User:Goodmorningworld/Simon Moritz von Bethmann (1768-1826)
Timeline
[edit]1791 Is made partner in Gebrüder Bethmann
1793 Succeeds to sole directorship of the business, aged 25
1801 In Paris, learns that both Hesse and Kurmainz were intending to lay claim to the formerly church-owned territories and properties. In Regensburg, in negotiations at the Reichsdeputation, manages to secure ownership of the church-owned properties within the walls of the city of Frankfurt for the city, aided in part by lukewarm French support and in part by "greasing the wheels" in form of bribery.[1] As a result of the combined efforts of Bethmann and others, the Reichsdeputationshauptschluss in 1803 preserved the status of an Imperial City subject only to the Emperor for Frankfurt.[1]
1804 Napoleon – now Emperor – visits Mainz, berates the Frankfurt delegates, especially the bankers: "You are hiding English agents, agitators, who incite the continent. Your bankers, your scribblers are continually busy. You got off easy in the last war, but in the next war on the Continent – I hope it does not come to that – I will give you a good beating and hand you off to a neighboring Prince…" Soon enough Napoleon would make good on the threat.[2]
Life
[edit]His enemies begrudged him his success at business and in matters of state. They opposed his proposal to establish a "Frankfurt bank" that was to promote the city's economy, insinuating that he had only his personal advantage in mind.[3][4] The improvement in the condition of the Jews that followed in the footsteps of French occupation, and the introduction of active and passive voting rights for them under the rule of Karl von Dalberg raised the ire of many who disliked or hated the Jews. Simon Moritz' support of Jewish aspirations gave his hidebound enemies an additional lever for smearing him. They called him a "friend of the Jews" and made it sound like a personal failing.[5] In a letter to the banker David Parish in Paris, Simon Moritz wrote in January 1818:
“ | This is why they did not elect me to the legislative assembly of our republic, for which I am deeply grateful to my enemies: I know better uses for my time than to school our budding legislators and to correct their amateurish speeches.[6] | ” |
The Stanhope affair
[edit]When discretion was called for, Simon Moritz knew how to be to discreet, and not just in weighty matters of state.

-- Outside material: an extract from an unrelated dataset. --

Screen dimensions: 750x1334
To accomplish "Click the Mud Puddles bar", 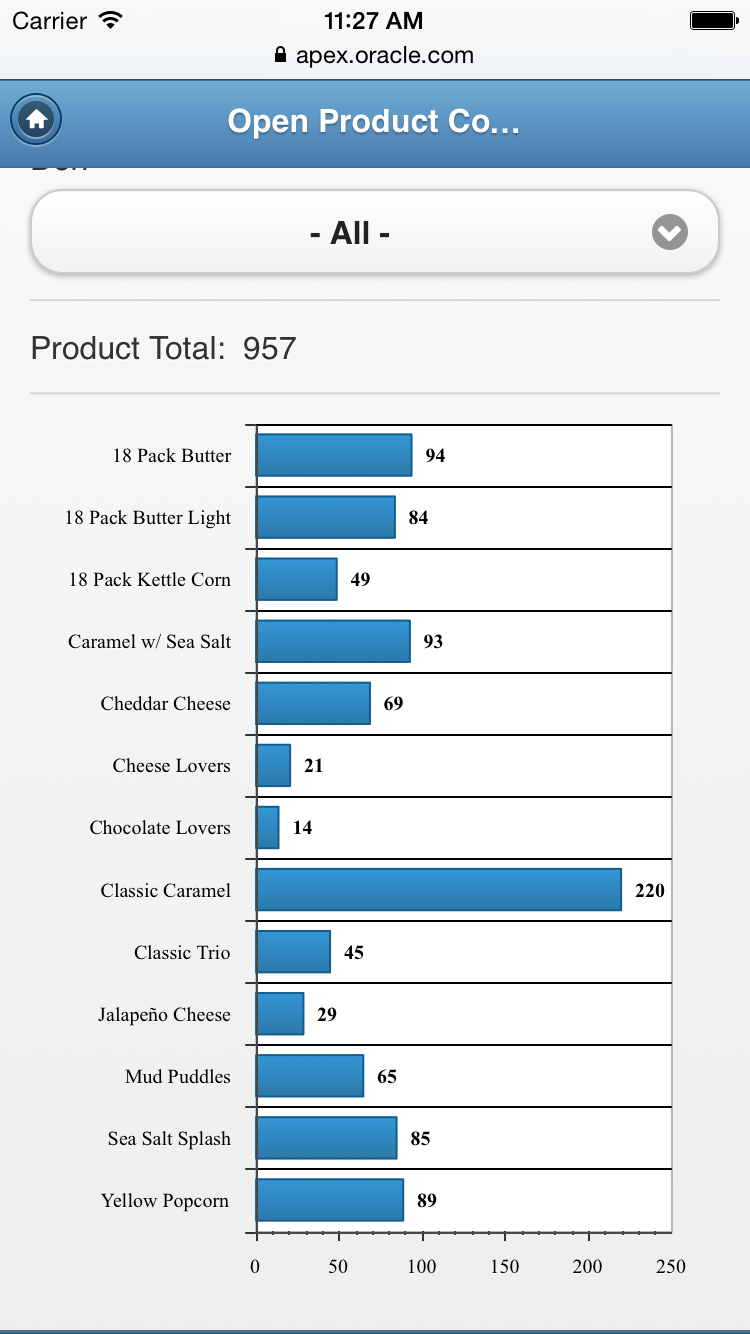I will [x=310, y=1076].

As related by Sylvia Goldhammer for the Institute of City History in Frankfurt, the story goes as follows.
Philipp Henry Earl of Stanhope (1781-1855) was a native Chevening (Kent). In 1801 he enrolled briefly in Erlangen (Germany) for university courses but returned soon afterward when his step-uncle took an interest in his training and education. Philip Henry was sent to the continent as a political "agent", a forward observer reporting on the machinations of Napoleonic France. From time to time he would stop over in Frankfurt, where he had occasion to meet leading Frankfurt personages such as the Staatsrat Simon Moritz von Bethmann. As a politician Stanhope left few traces in the history books. However, he played a part in an affair that intrigued the public throughout the 19th centuy: the case of Kaspar Hauser, who appeared mysteriously in Nuremberg in 1828 and died a violent death in 1833.

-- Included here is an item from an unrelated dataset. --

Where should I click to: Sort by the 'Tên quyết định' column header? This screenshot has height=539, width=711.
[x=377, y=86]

Stanhope stepped into Kaspar's life as a friend and (from 1831) foster parent. He generously supported the foundling and promised to take him with him upon his eventual return to England. But when Kaspar was murdered in December 1833, he shockingly denounced him as a fraud and suicide.
However, it was not in the affair of Kaspar Hauser that the good offices of Simon Moritz von Bethmann were required but in a delicate personal matter concerning Lord Stanhope.

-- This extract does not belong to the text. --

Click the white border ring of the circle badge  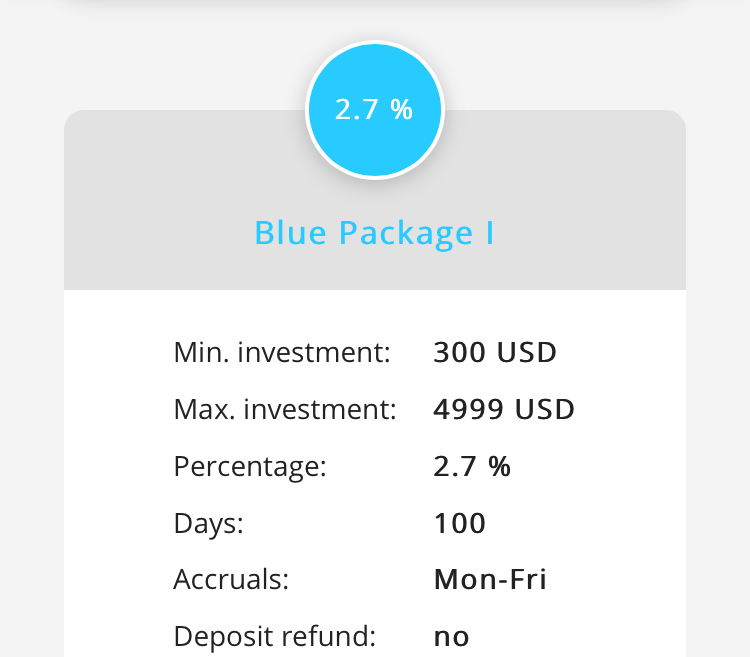tap(374, 43)
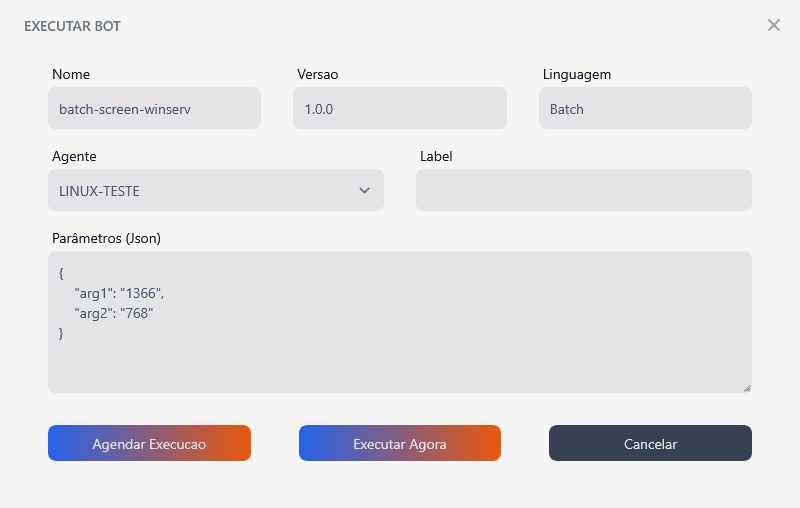Focus the empty Label input field

[583, 190]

The record has preserved eight letters from 1825, 1829, 1838 and 1840. In particular, two of the four letters addressed to Simon Moritz in 1825, whom he called his "father confessor", reveal a previously unknown aspect to Stanhope's life. (In 1838 he asked for the letters to be returned but Gebrüder Bethmann kept a copy for themselves.)
In 1822, during one of his many journeys through Germany Stanhope made the acquaintance of a young lady named Susanna Elisabeth Schüttler, a kept mistress ofa man who also beat her. He decided to support her financially so that she might go into business for herself as a milliner. In the course of events they became intimate. Schüttler soon ran up debts that compromised Stanhope and angered him with her fickleness. He terminated the relationship and demanded the letters back that he had written to her. Susanna Schüttler then blackmailed him into paying her an annuity under the condition that the letters would not see the light of day.
It was agreed in writing in 1826 that payments would be made through an intermediary, who was none other than Simon Moritz von Bethmann. In 1833 a legal dispute ensued between Susanna Schüttler and the heirs of Simon Moritz von Bethmann, who had died in 1826, because Lord Stanhope was no longer sending money. Thus a contract once made with Bethmann as a private individual became a matter for the bank to deal with. Dragged into court in 1835, Lord Stanhope claimed breach of contract based on disclosure of one of the letters. Susanna Schüttler denied this and cited her dire financial situation. Caught in the middle were Bethmann's heirs and the bank, who were mightily annoyed at Lord Stanope's obstinacy. At long last, after the death of Susanna Schüttler, a settlement was reached with her heir and the matter was closed.[7]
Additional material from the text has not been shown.